Internationale Kooperation erweist sich deshalb als wegweisender Ansatz für die Museumsarbeit. Vor drei Jahren haben sich das Uganda National Museum in Kampala, das Igongo Cultural Centre in Mbarara und das Völkerkundemuseum der Universität Zürich entschieden, längerfristig zusammenzuarbeiten. Im Unterschied zu manchen anderen Kooperationsprojekten ist weder die finanzielle Unterstützung noch eine einseitige Nord-Süd-Beratungstätigkeit im Zentrum. Es geht vielmehr um das Interesse der Partner, gemeinsam zu forschen und zu kuratieren. «Die Vorteile einer solchen Kooperation liegen auf der Hand. Von anderer Warte betrachtet, erschliesst sich Zusätzliches – oder Gleiches anders», erklärt Ausstellungskurator Thomas Laely. Aus dieser Kooperation sind bisher zwei Ausstellungen in Uganda hervorgegangen. Auch die Ausstellung «Sichtweisen – Visionen einer Museumspartnerschaft» in Zürich wurde in Zusammenarbeit mit ugandischen Kuratoren erarbeitet. Sie dokumentiert und reflektiert die wegweisende gemeinsame Museumsarbeit.
Die Kuratorinnen und Kuratoren aus Uganda und der Schweiz erstellten zusammen ihre Ausstellungskonzepte, recherchierten gemeinsam und tauschten sich fortlaufend aus. Leitprinzip war dabei eine Zusammenarbeit auf Augenhöhe. Doch eine Kooperation über kulturelle und geographische Grenzen hinweg bringt auch Herausforderungen, zumal jedes Museum in je eigene politische, wirtschaftliche, infrastrukturelle und kulturelle Verhältnisse eingebunden ist. In der Zusammenarbeit muss folglich mit den unterschiedlichen Sichtweisen umgegangen werden. «Die Chance dabei ist, dass dadurch ein komplexeres Bild der Realität gezeichnet werden kann und neue Erkenntnisse über Objekte, aber auch Museumspraktiken entstehen», fasst Thomas Laely, Vizedirektor des Völkerkundemuseums, zusammen.

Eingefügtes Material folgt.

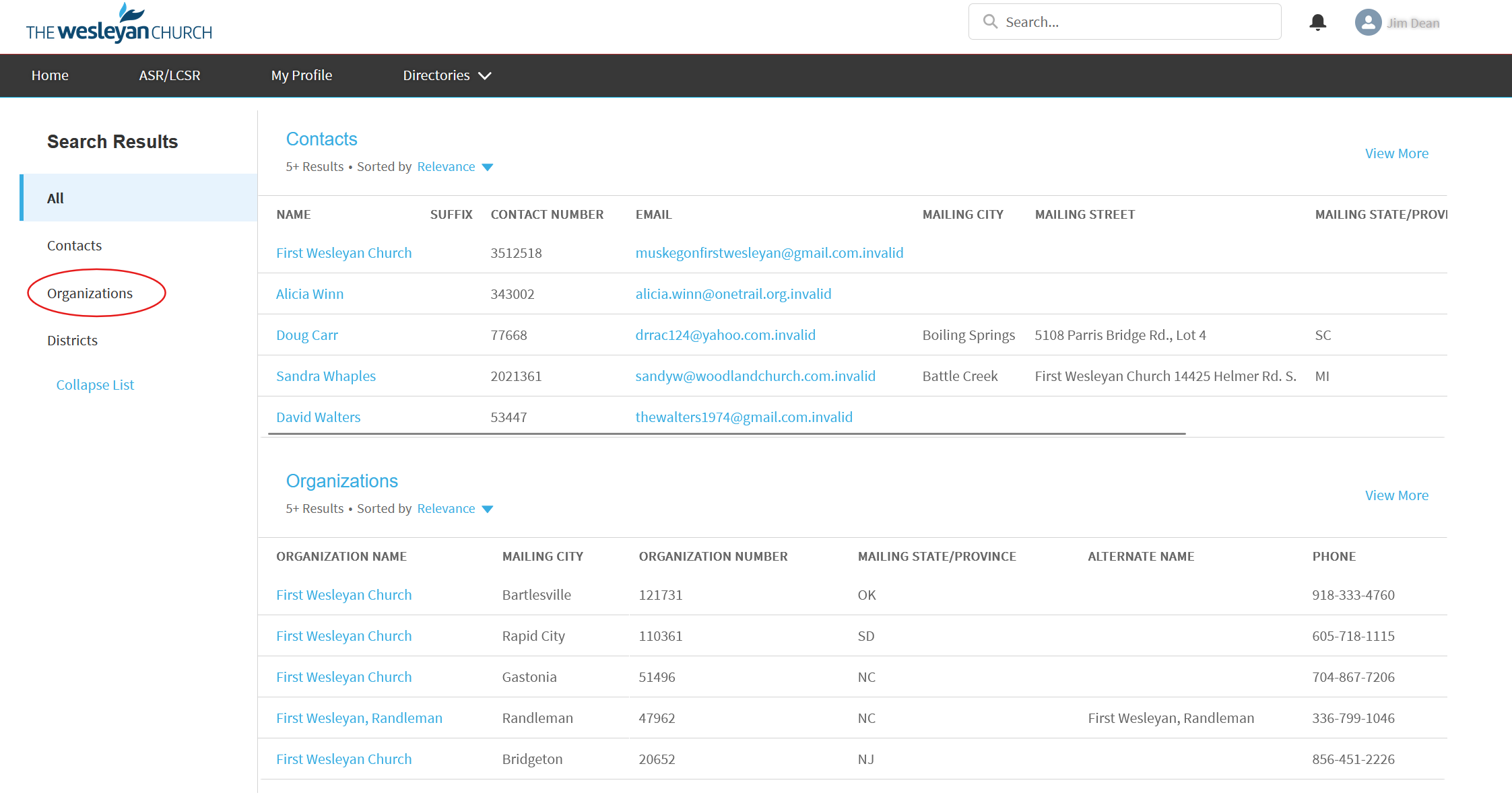The image size is (1512, 799).
Task: Open First Wesleyan, Randleman organization
Action: tap(359, 718)
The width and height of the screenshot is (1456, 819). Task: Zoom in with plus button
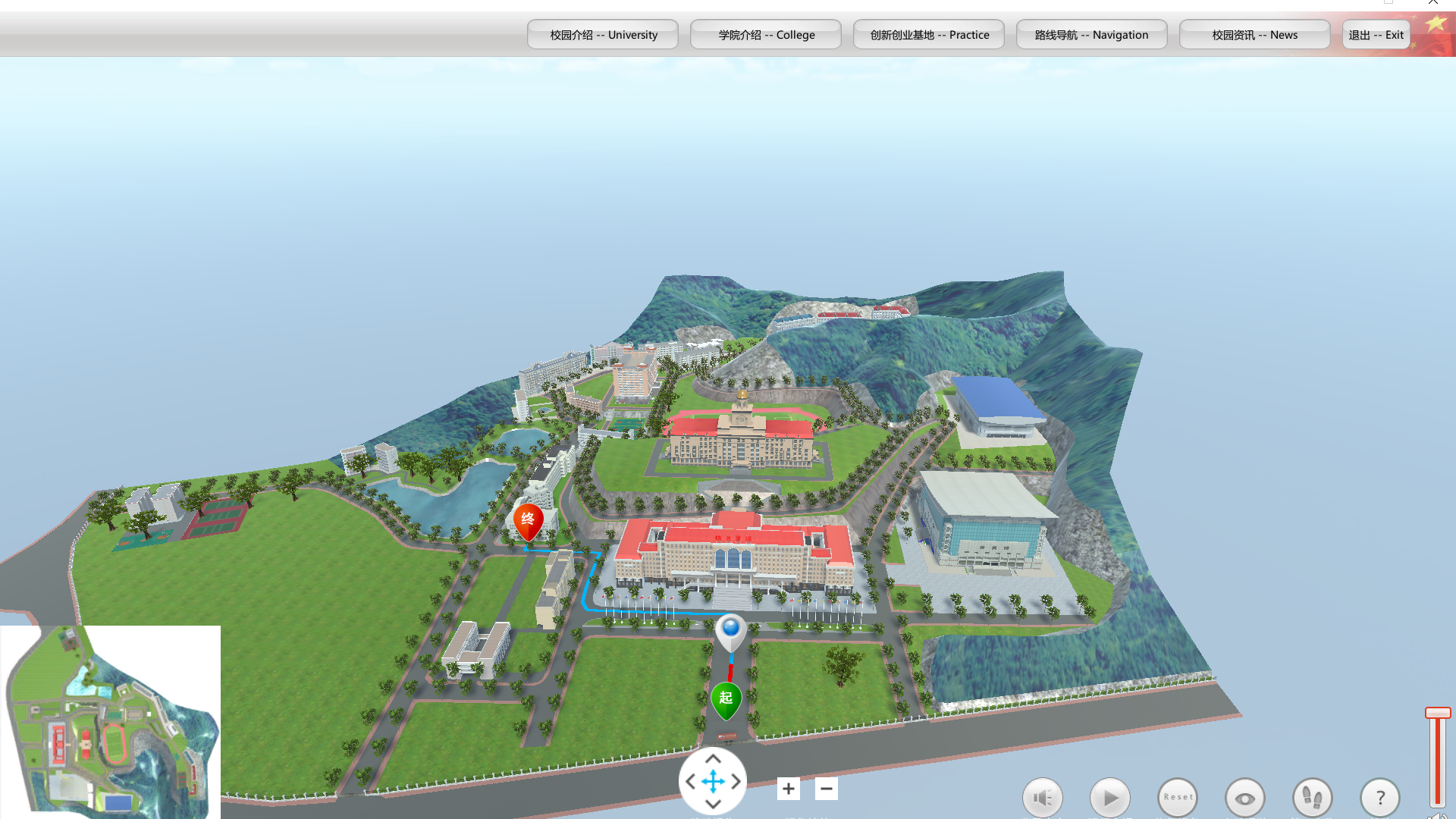point(788,789)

Die Ausstellung thematisiert an verschiedenen Stationen die Aushandlungsprozesse, den Wissensaustausch und Umgang mit Mehrstimmigkeit und Multiperspektivität, die Mediennutzung und Kommunikationskultur. Besucher können Skype-Gespräche und die Kommunikation mittels WhatsApp mitverfolgen. Darüber hinaus dokumentieren Videoaufnahmen das Partnerschaftsprojekt aus einer unabhängigen Aussenperspektive.
Mittels Touchbildschirmen können Interessierte auch virtuell in die ugandischen Museen eintauchen. Die beiden Ausstellungen «Drink deeply – Milk Exhibition» (in Kampala), und «The Power of Milk» (in Mbarara), widmen sich schweizerischen und ugandischen Milchkulturen und wurden im September 2017 mit grossem Erfolg eröffnet. Tausende von Schulkindern und interessierten Erwachsenen setzten sich seither nicht nur mit dem reichen Milch-Kulturerbe der beiden Länder auseinander, sondern auch mit den Chancen und Herausforderungen aktueller technologischer, global-wirtschaftlicher und ökologischer Entwicklungen.

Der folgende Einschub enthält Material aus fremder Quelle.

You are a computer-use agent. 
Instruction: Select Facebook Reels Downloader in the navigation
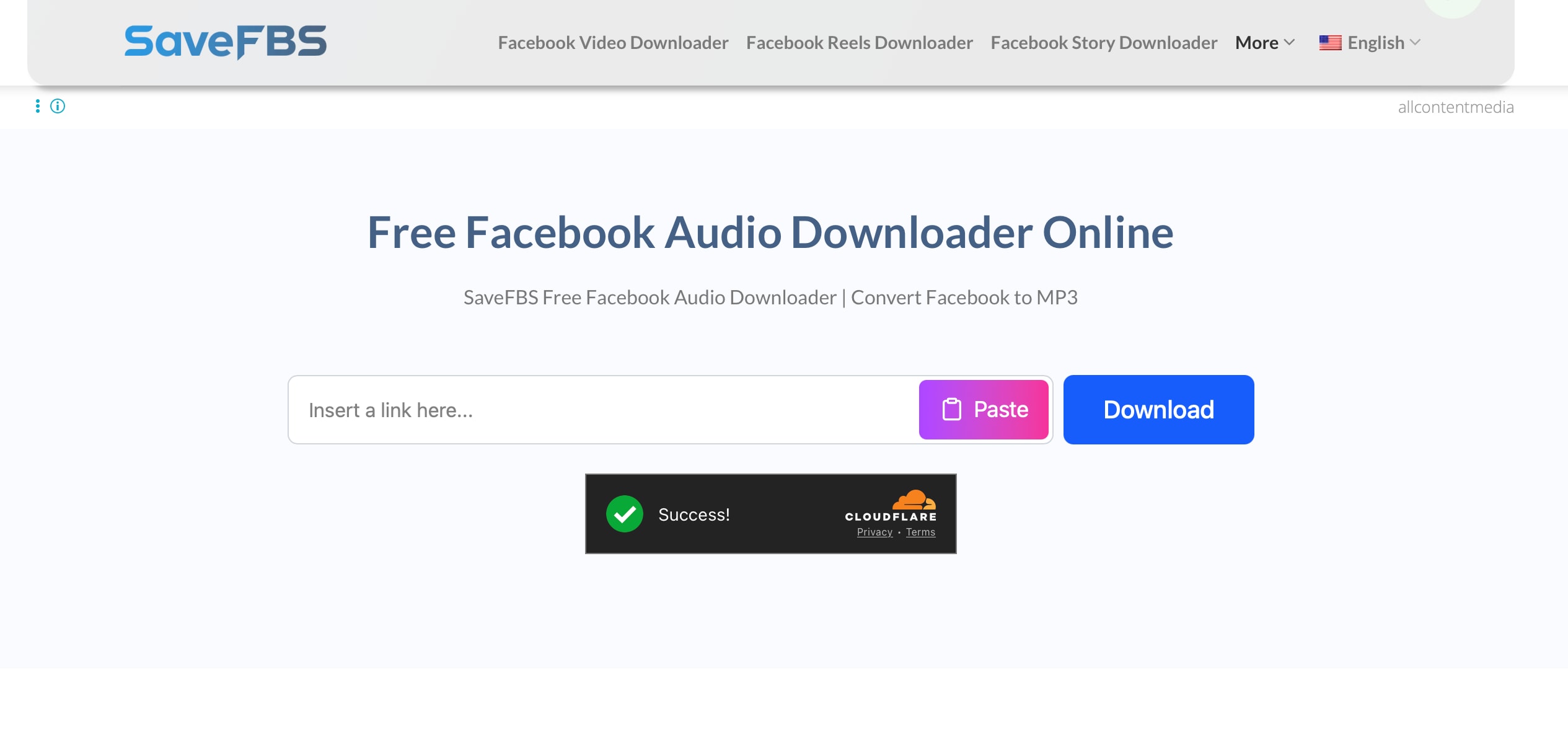(860, 42)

Das Kooperationsprojekt endet nicht mit der Ausstellung in Zürich. Neben einem im Juni erscheinenden Sammelband ist ein mobiles Museum in Uganda geplant, das die Inhalte der «Milchausstellungen» auch den Menschen in ländlichen Gebieten zugänglich macht. Den ugandischen Kuratoren ist es ein Anliegen, dass die mobile Ausstellung an die je unterschiedlichen Probleme und Bedürfnisse der verschiedenen Landesregionen angepasst wird. Sie soll den Viehbauern eine Plattform zum Austausch geben und nützliches Wissen zur Verfügung stellen.
Auch für das Völkerkundemuseum in Zürich ist mit der neuen Ausstellung die Zusammenarbeit keineswegs abgeschlossen. Die Kooperation mit Partnermuseen, insbesondere mit solchen in den Herkunftsregionen der Sammlungen, ist für die ethnologische Museumsarbeit vielmehr eine zentrale, kontinuierliche Aufgabe.